Monroe Exhibit Sued Over Authenticity

A lawsuit claims that Marilyn Monroe had no connection to many of the items in an exhibit that claims to showcase her possessions.

The exhibit aboard the Queen Mary, which is moored in Long Beach, features items including hair rollers, suitcases, a lipstick holder and a "red shiny dress" that the iconic sex symbol supposedly owned. Thousands of people have paid $22.95 each to see it since it opened in November.

The lawsuit filed Friday in Los Angeles Superior Court, however, claims that Monroe had nothing to do with many of them and that some were made after she died from an overdose of sleeping pills in August 1962.

A spokeswoman for the Queen Mary and the exhibit declined to comment Tuesday to the Los Angeles Times, and the paper said it was unable to reach the items' owner, Chicago collector Robert W. Otto. He has previously insisted the items are authentic.

The lawsuit was filed on behalf of two people who attended the exhibit — Ernest Cunningham, author of "The Ultimate Marilyn," and Emily Sadjady.

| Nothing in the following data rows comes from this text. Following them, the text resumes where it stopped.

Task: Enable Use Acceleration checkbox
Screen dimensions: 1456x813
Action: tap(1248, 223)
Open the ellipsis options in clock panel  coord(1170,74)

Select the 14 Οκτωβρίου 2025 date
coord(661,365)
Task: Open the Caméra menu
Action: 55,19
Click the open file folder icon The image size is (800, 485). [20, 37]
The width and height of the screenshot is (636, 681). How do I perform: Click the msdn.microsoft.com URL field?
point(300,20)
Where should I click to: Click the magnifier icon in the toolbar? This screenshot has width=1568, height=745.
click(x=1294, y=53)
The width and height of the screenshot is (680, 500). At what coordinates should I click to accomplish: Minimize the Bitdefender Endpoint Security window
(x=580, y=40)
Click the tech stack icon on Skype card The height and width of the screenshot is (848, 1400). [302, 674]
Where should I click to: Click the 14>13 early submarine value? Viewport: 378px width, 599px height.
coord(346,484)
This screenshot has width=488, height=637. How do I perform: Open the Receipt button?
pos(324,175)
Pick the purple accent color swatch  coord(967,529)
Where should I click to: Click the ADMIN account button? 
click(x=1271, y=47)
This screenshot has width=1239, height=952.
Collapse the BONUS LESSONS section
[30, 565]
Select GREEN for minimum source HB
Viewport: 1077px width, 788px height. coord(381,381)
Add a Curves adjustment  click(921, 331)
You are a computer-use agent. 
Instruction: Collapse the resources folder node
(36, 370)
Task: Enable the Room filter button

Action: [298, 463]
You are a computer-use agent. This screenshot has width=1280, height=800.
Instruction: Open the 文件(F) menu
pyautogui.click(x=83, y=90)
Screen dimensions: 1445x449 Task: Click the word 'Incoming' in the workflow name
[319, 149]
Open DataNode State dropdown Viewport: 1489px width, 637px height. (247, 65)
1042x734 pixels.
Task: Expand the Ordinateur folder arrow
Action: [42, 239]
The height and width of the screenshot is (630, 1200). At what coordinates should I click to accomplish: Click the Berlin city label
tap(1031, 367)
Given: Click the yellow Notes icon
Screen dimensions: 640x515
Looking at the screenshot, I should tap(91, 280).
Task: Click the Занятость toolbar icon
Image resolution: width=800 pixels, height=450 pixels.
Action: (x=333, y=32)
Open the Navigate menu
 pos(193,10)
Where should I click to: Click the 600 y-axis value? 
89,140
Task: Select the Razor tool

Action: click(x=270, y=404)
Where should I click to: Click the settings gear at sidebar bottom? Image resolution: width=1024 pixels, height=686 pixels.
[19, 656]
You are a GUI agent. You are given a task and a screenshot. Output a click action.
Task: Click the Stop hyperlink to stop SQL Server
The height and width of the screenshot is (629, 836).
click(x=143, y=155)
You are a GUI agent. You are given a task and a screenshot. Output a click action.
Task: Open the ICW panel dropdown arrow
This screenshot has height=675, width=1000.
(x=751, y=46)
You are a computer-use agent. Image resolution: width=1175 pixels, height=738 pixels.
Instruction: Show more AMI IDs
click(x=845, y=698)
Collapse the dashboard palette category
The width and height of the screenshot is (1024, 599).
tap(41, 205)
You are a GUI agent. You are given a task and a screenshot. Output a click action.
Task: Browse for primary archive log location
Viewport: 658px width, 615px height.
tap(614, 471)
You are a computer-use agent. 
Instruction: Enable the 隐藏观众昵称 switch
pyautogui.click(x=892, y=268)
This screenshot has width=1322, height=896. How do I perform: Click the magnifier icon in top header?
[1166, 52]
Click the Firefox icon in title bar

It asks that the Queen Mary and exhibit organizers be forced to refund admission fees and also seeks unspecified punitive damages.

"The Queen Mary should have done a little more homework," said the plaintiffs' attorney, George Braunstein.

The exhibit opened on the ship after the Hollywood Museum canceled a scheduled show over questions about the authenticity of some of the memorabilia.